* **EXERCISE OBJECTIVE**
Among the entries below, find every line that has "agent" and pull it out.

* **TASK INPUT**
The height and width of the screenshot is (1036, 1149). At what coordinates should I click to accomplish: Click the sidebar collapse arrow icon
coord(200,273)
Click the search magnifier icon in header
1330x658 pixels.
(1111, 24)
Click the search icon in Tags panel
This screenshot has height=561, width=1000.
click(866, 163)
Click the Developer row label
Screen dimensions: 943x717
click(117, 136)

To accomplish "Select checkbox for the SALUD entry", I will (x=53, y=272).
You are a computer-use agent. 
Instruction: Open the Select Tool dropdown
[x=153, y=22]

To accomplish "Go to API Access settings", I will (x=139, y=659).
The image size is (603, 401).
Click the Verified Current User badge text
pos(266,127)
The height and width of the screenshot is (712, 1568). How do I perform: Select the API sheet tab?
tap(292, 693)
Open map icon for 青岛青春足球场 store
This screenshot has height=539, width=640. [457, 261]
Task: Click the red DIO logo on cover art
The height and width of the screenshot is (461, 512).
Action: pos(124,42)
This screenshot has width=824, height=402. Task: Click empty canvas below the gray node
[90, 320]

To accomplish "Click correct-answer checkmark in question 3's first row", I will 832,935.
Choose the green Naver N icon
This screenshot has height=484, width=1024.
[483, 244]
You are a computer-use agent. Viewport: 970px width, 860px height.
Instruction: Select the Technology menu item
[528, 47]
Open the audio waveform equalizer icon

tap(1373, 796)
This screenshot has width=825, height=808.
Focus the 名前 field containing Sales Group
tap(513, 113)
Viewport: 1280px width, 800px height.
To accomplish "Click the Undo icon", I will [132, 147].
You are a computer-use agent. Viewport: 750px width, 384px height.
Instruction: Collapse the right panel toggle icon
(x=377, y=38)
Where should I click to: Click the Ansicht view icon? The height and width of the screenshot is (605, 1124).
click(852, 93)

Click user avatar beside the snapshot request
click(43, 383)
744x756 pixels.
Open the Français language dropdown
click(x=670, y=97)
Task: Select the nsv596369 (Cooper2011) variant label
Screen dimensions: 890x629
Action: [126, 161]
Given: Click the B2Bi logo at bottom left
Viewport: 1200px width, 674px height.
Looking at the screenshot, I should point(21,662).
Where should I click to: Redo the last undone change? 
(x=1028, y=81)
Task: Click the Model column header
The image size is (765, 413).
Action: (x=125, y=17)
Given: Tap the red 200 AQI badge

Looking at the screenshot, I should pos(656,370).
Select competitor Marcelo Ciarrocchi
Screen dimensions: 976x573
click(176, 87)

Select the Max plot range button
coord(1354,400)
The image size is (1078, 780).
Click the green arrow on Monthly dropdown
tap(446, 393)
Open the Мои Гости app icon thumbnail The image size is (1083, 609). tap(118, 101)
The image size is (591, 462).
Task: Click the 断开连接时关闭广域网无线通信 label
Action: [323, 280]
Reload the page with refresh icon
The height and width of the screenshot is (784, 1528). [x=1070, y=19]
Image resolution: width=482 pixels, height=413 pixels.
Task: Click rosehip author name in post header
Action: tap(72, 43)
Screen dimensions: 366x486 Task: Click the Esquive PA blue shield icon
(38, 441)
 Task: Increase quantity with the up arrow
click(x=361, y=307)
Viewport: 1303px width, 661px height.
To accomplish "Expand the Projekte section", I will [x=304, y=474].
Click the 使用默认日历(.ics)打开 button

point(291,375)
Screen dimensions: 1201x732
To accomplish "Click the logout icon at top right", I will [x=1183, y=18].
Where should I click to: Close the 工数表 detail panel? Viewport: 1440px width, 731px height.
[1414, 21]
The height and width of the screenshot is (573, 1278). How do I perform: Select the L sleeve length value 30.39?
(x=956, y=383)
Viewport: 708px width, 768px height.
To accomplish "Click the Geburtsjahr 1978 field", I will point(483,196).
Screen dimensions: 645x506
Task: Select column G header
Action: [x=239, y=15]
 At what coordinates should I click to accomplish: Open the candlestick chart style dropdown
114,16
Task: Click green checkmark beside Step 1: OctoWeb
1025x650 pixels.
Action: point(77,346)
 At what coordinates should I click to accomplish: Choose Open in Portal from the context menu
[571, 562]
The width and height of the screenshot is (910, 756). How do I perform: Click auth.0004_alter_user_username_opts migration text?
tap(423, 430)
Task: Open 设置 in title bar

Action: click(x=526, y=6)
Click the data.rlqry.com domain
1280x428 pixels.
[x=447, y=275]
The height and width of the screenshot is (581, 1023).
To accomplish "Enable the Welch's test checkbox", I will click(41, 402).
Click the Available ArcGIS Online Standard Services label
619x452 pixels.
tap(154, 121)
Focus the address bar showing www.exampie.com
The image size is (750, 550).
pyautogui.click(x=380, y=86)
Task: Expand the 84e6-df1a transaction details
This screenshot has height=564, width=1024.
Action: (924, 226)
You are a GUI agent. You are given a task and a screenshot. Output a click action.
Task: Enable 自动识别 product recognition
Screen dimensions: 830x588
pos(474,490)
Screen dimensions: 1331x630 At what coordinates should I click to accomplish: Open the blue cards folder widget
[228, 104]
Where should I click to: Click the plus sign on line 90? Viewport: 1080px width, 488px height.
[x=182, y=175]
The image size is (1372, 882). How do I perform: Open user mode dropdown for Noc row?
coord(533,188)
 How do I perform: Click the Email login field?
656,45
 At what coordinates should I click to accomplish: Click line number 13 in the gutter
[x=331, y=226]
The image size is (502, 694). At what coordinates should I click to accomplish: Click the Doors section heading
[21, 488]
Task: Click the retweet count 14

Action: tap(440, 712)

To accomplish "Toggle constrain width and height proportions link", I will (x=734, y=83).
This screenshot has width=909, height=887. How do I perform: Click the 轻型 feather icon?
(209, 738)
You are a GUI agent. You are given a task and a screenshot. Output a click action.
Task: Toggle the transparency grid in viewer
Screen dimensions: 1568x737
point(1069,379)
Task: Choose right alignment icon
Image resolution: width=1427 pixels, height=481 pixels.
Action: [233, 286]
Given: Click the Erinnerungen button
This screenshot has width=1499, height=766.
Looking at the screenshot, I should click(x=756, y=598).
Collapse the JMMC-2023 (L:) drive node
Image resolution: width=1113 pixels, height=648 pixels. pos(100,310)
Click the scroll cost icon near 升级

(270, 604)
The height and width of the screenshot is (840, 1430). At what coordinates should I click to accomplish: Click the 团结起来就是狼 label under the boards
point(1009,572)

* **RESPONSE TO THIS EXERCISE**
You are a computer-use agent. 
You are a computer-use agent. Viewport: 970px width, 860px height.
You are a computer-use agent. Viewport: 750px width, 384px height.
You are a GUI agent. You are given a task and a screenshot. Output a click action.
You are a GUI agent. You are given a task and a screenshot. Output a click action.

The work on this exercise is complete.